# [SOURCE]

[BEGIN]

Windows Workflow Foundation Episode 1

A wise man once said that if all you have is a hammer then everything you see is a nail. A wiser man (Scott Adams) pointed out that if all you have is a hammer then you’re not going to be thinking about nails because you’ll be using your hammer to hide your naughty bits on account of you being naked (seeing as all you have is a hammer). I reckon they were both right. The point is that even as a K2 consultant it’s worth knowing what the other workflow vendors are doing in the workflow world.

I have been working on a workflow project where K2 wasn’t an option. I dutifully looked at other workflow options (there are a few open source options out there) but none of them ticked enough boxes. Eventually I decided that my best option was to write my own workflow engine using windows workflow foundation.

Since you’re reading this blog I’ll assume that you are either a K2 developer, or you have no life at all and need to get out more. I’ll give you the benefit of the doubt. I’m going to be writing a series of blogs here describing windows workflow foundation from the point of view of a K2 developer. Windows workflow foundation 4 is not difficult, but if you approach it like a less-featured K2 (which is what I did) you’re going to get nowhere. Hopefully this will make it easier.

In this blog I’ll be outlining the differences between WF4 and K2 and how you should approach them differently. In later posts I’ll walk you through the process of wrapping WF4 up into a workable workflow engine.

[END]

# [PROVIDED DATA]
[BEGIN]

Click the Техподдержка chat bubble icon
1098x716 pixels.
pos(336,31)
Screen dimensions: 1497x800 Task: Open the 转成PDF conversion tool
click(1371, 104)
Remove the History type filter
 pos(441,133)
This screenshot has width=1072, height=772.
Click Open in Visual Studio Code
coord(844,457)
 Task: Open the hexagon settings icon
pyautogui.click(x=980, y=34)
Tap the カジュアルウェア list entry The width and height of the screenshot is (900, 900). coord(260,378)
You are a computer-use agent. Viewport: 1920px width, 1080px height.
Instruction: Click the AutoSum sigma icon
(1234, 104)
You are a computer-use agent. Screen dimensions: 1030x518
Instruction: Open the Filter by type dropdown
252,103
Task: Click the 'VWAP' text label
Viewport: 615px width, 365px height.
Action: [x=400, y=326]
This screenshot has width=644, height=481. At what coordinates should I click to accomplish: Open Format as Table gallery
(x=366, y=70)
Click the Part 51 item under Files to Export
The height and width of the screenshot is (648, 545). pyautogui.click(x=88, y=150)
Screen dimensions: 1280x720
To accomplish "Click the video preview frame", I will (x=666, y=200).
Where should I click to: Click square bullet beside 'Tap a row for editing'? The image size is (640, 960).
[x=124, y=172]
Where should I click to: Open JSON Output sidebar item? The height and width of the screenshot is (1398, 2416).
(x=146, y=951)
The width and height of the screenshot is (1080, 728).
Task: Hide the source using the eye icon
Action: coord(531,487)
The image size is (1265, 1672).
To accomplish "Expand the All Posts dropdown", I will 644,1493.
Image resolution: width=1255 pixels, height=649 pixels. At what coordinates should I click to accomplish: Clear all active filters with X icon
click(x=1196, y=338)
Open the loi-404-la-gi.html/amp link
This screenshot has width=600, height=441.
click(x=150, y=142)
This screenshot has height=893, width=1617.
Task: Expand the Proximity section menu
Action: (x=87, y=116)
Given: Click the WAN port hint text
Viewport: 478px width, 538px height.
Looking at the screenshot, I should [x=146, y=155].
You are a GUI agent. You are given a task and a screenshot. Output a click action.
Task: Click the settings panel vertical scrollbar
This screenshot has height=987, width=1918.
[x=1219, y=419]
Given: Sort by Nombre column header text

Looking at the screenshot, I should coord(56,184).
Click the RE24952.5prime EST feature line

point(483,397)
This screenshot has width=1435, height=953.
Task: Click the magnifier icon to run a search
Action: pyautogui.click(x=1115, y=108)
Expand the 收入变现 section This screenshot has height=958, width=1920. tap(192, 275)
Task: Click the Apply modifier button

[END]

# [WRITTEN PROBLEM]
Repeat everything from "Since you’re reading" down to "make it easier." in the Windows Workflow Foundation post above, word for word.

# [TASK SOLUTION]
Since you’re reading this blog I’ll assume that you are either a K2 developer, or you have no life at all and need to get out more. I’ll give you the benefit of the doubt. I’m going to be writing a series of blogs here describing windows workflow foundation from the point of view of a K2 developer. Windows workflow foundation 4 is not difficult, but if you approach it like a less-featured K2 (which is what I did) you’re going to get nowhere. Hopefully this will make it easier.